* [YOUR TASK]
Scan the entries below, and for each line that includes the word "screenshot", make a copy.

* [EXCERPTED RECORDS]
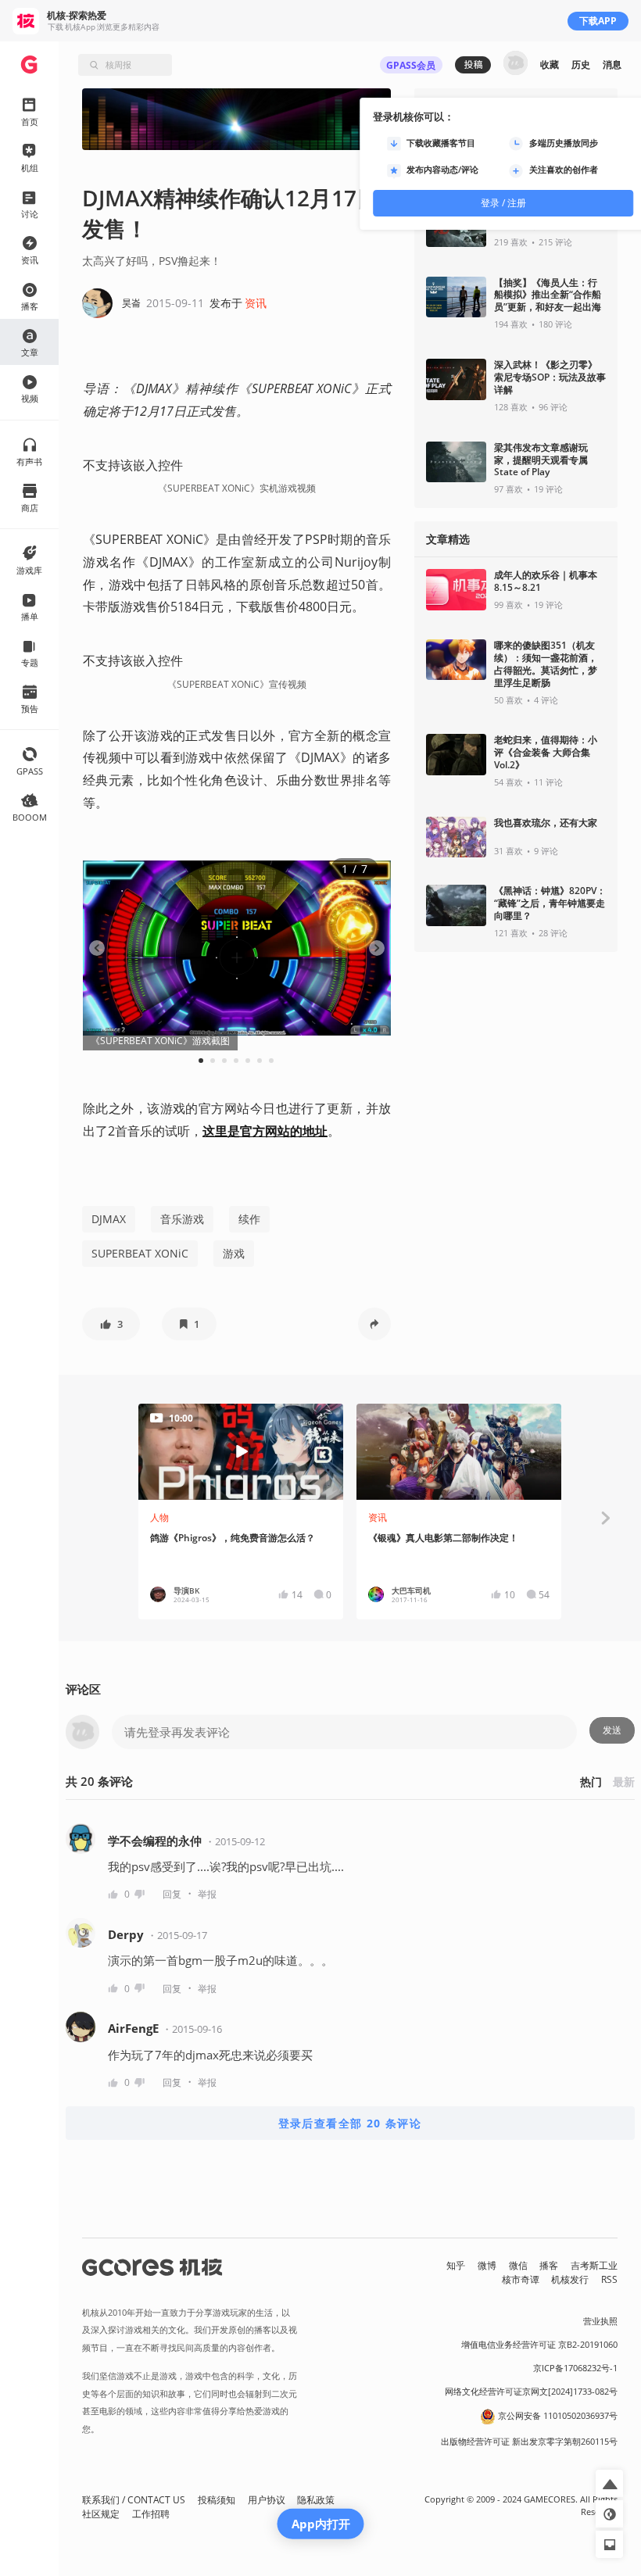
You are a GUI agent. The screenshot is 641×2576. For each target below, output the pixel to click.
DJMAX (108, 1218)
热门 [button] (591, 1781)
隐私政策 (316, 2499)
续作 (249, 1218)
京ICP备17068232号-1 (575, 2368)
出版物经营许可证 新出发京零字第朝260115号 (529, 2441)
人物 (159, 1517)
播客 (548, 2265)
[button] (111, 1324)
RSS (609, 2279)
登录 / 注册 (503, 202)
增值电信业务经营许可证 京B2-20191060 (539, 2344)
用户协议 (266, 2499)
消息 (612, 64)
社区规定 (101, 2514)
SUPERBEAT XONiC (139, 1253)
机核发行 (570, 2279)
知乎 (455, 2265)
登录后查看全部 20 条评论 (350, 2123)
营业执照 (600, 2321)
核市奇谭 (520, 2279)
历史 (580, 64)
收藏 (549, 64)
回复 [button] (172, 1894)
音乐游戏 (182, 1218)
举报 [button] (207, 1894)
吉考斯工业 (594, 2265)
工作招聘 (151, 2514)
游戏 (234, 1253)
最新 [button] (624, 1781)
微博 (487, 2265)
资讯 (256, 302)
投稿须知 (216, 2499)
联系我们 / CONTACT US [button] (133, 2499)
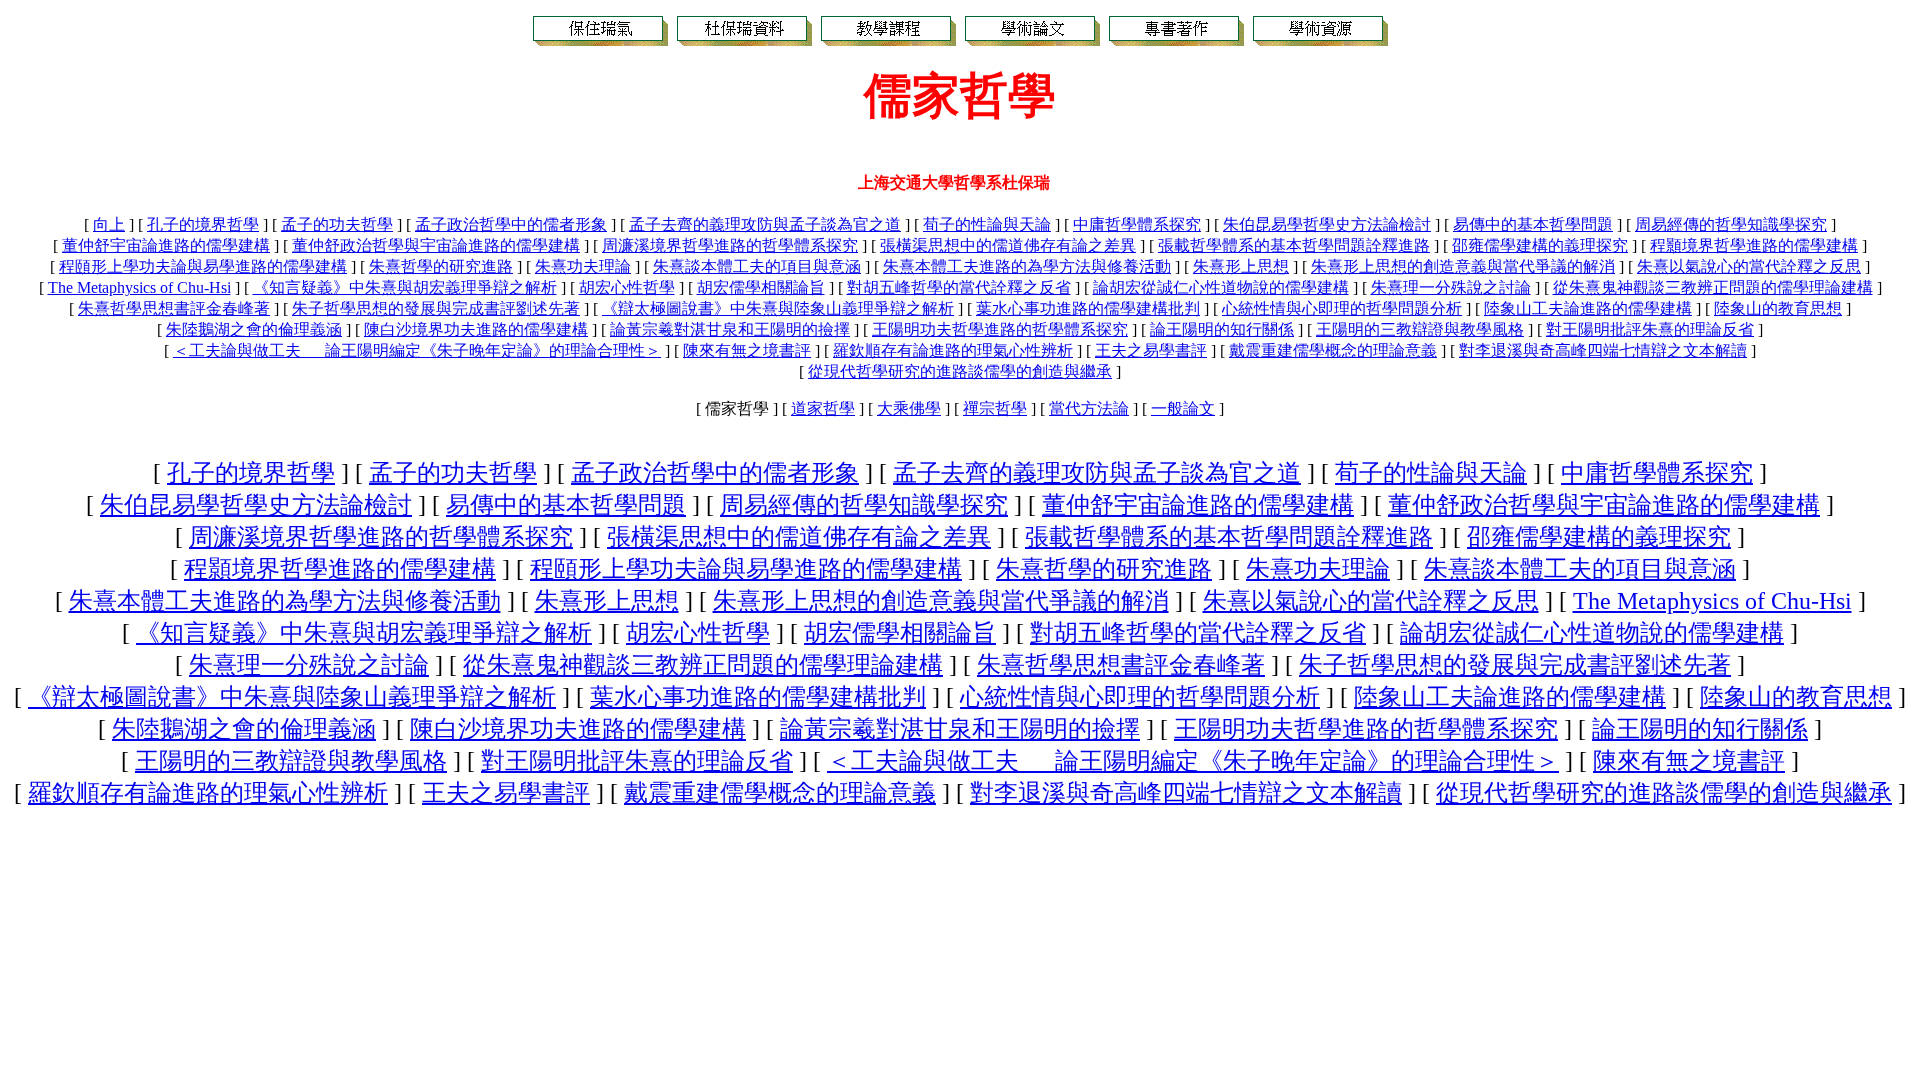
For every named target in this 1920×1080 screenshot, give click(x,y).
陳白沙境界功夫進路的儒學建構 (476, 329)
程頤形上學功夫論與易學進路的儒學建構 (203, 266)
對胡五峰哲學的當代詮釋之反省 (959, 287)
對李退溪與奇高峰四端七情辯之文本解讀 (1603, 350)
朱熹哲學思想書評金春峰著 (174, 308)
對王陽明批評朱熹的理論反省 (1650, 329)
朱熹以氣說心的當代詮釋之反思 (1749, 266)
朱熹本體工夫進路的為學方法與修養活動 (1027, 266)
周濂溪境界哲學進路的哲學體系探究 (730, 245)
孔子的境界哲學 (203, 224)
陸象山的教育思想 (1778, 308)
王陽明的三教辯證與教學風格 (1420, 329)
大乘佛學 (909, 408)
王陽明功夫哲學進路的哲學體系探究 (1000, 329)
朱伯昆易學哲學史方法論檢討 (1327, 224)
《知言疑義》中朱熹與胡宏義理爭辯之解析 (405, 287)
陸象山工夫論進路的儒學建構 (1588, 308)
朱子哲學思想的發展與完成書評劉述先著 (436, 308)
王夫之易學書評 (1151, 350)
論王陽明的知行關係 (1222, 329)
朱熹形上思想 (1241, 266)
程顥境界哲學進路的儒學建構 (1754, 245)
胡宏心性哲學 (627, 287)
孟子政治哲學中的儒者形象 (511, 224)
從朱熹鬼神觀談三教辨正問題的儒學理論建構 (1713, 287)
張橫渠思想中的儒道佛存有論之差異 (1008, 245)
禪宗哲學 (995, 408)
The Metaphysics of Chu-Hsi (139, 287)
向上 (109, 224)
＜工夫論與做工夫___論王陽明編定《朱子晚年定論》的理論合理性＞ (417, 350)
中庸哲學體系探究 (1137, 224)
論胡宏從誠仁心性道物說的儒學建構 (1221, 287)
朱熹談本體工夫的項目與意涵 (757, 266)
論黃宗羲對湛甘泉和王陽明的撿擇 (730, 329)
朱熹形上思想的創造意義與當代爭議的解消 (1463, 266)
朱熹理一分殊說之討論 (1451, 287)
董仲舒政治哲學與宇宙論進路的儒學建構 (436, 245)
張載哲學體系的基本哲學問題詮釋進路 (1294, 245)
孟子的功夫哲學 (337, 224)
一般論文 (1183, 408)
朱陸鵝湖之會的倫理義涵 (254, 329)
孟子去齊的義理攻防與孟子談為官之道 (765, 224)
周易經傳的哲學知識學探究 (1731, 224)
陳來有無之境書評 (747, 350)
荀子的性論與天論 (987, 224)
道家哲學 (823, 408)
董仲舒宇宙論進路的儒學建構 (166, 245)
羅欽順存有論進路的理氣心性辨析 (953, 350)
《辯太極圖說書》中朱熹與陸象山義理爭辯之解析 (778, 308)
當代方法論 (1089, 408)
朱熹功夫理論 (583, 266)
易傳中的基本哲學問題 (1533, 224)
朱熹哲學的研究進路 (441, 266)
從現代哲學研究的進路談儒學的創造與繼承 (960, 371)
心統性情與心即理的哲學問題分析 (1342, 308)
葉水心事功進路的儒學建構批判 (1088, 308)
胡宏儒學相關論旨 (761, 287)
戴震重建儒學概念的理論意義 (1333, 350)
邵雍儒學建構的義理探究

* [RESULT OF THE TASK]
You are a GUI agent. The screenshot is 641×2576. For each target below, output the pixel to click.
For every named target in this 1920×1080 screenshot, give click(x,y).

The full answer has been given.